Monday, December 7, 2009

Russian Security Services: Behind Climategate?

The story is surfacing that Russian security services possibly hacked into the server at the University of East Anglia's Hadley Center shows that the world is not uniform in its march toward global governance. The height of irony would be if the authoritarian government had actually struck a blow for truth and freedom by coordinating the hack, while the hacks in the American press continued their lying propaganda campaign. Such absurdity is the norm in the upside-down world under President Barack Obama.

Even if the story turns out to be untrue, the Russian government runs a generally nationalist petrostate longing for the halcyon days when it was feared and loathed the world over. States like Russia and China are great power chauvinists who want to dominate the world, not cut carbon emissions in order to save drowning polar bears. These power-hungry global players would only support a global climate change treaty with the wink and a nod that it would only hurt the West and one way or another they would be exempt from it. The Newsbusters story is below:

British newspapers reported Sunday that the e-mail messages involved in the growing ClimateGate scandal may have been leaked to the world by the Russian secret service.

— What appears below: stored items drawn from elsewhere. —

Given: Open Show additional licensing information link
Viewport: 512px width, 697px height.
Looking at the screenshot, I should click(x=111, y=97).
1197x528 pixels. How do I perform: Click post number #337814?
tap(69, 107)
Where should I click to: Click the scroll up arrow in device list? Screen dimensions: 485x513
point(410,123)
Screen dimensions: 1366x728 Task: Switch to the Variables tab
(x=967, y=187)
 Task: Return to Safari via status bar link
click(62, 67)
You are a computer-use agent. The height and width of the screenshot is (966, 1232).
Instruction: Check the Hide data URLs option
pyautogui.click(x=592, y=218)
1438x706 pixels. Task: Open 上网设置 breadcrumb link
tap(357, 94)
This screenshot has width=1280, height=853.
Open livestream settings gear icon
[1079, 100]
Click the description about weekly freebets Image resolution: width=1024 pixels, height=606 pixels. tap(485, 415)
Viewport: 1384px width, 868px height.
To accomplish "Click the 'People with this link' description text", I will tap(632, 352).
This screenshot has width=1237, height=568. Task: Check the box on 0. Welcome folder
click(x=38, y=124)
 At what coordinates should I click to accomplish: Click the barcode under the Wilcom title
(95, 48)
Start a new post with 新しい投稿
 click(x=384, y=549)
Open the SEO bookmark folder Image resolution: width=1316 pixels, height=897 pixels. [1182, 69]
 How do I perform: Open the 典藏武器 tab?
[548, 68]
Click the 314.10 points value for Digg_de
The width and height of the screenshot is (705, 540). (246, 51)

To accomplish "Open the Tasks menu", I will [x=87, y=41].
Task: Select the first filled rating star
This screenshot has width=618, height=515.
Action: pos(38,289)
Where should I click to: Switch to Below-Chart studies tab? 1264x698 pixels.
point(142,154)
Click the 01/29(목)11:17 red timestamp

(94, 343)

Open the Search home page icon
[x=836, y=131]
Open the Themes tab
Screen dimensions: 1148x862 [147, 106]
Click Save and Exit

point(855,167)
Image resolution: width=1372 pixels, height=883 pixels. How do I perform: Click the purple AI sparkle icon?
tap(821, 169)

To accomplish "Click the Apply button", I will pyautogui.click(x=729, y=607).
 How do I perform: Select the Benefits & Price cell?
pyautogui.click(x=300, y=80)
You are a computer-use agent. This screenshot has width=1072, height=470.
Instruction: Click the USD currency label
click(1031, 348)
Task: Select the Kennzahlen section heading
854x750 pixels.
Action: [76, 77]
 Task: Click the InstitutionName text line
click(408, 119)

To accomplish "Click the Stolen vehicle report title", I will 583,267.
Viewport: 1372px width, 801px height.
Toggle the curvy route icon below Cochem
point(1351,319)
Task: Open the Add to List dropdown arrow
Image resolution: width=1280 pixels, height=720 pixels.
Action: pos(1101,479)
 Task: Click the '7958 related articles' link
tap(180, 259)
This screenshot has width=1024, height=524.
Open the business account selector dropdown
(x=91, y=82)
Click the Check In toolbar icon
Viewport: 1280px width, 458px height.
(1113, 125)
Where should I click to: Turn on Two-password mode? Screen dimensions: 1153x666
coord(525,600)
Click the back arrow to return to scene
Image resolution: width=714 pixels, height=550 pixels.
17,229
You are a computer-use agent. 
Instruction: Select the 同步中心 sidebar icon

The alleged motive is to undermine any calls for carbon dioxide emissions cuts out of the upcoming climate change conference in Copenhagen:

Russia – one of the world’s largest producers and users of oil and gas – has a vested interest in opposing sweeping new agreements to cut emissions, which will be discussed by world leaders in Copenhagen tomorrow.

As reported by the Daily Mail:

Suspicions were growing last night that Russian security services were behind the leaking of the notorious British ‘Climategate’ emails which threaten to undermine tomorrow’s Copenhagen global warming summit.

An investigation by The Mail on Sunday has discovered that the explosive hacked emails from the University of East Anglia were leaked via a small web server in the formerly closed city of Tomsk in Siberia. [Continued]

1 comment:

Reaganx said...

It's a rare moment when my position and that of KGB thugs coincide.